Each step was behaviour-preserving; the conditional is gone; adding a new customer type is now one new class.
Constraints
- Never change behaviour. If an intended cleanup changes an observable output, stop and open a separate ticket.
- Never skip running tests between steps. “I am sure this is safe” is how silent regressions land.
- Never merge a refactor with a feature in the same commit; future bisect needs them separate.
- Do not reformat the whole file as part of a refactor.
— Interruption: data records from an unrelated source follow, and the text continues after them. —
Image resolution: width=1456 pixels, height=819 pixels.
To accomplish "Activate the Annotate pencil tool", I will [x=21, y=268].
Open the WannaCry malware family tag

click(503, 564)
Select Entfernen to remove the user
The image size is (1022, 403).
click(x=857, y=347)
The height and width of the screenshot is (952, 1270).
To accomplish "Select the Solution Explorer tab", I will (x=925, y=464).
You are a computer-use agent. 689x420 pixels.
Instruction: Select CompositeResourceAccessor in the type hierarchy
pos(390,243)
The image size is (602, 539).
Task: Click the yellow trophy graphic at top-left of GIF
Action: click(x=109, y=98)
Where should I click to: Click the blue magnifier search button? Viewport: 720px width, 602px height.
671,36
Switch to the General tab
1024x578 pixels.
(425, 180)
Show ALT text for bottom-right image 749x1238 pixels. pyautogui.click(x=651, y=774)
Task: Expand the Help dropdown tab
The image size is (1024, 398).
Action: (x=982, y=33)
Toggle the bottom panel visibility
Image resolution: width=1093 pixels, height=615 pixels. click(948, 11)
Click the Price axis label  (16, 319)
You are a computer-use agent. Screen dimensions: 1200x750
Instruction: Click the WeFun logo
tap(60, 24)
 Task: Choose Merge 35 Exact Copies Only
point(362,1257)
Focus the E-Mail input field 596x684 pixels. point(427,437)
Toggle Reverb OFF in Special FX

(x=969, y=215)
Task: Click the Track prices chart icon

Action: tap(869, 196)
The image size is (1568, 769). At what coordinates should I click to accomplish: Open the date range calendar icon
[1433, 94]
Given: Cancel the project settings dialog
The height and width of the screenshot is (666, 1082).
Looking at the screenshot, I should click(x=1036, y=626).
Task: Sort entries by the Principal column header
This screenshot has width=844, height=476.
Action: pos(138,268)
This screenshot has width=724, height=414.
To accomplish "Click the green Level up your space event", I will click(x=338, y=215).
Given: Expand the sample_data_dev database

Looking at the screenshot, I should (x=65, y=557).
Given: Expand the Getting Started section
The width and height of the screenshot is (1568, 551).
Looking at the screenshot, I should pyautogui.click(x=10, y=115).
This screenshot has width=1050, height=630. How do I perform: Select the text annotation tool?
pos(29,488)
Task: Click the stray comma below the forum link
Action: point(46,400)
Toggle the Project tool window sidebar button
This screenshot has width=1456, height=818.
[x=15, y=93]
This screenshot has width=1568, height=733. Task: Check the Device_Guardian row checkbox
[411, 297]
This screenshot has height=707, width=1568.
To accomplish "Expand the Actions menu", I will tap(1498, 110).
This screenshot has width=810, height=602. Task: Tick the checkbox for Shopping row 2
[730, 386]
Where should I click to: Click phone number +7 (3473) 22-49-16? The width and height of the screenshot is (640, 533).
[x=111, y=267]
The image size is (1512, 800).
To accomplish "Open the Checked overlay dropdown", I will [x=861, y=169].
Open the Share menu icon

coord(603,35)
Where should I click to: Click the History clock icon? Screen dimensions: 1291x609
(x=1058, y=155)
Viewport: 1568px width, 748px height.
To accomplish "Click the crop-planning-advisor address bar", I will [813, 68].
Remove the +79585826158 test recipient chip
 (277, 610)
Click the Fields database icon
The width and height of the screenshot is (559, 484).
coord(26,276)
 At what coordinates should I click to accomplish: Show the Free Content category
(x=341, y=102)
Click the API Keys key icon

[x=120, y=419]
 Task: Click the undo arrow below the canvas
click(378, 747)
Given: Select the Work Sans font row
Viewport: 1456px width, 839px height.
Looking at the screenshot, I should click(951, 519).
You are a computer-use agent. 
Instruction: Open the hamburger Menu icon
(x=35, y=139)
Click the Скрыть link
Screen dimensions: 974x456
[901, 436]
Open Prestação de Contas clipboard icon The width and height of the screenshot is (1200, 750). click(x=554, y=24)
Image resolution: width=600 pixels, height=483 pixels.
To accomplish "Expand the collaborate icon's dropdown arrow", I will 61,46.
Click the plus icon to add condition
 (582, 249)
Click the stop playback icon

Run the formatter as a prior commit if drift is distracting.
- Do not rename public API symbols without a deprecation path if external consumers exist.
- Do not refactor without a test safety net; generate characterisation tests first.
Quality checks
git diff <before>..<after>shows the intended structural change and nothing else. No functional edits.- Every intermediate commit passes the test suite.
- Linter output is unchanged or strictly better after each step.
rg <old_name>returns zero results after a rename (no stale references in comments, docs, or templates).- Public API is unchanged, or the rename is accompanied by a shim and a deprecation notice.
- A reviewer can read the commit list and understand the sequence without opening the diffs.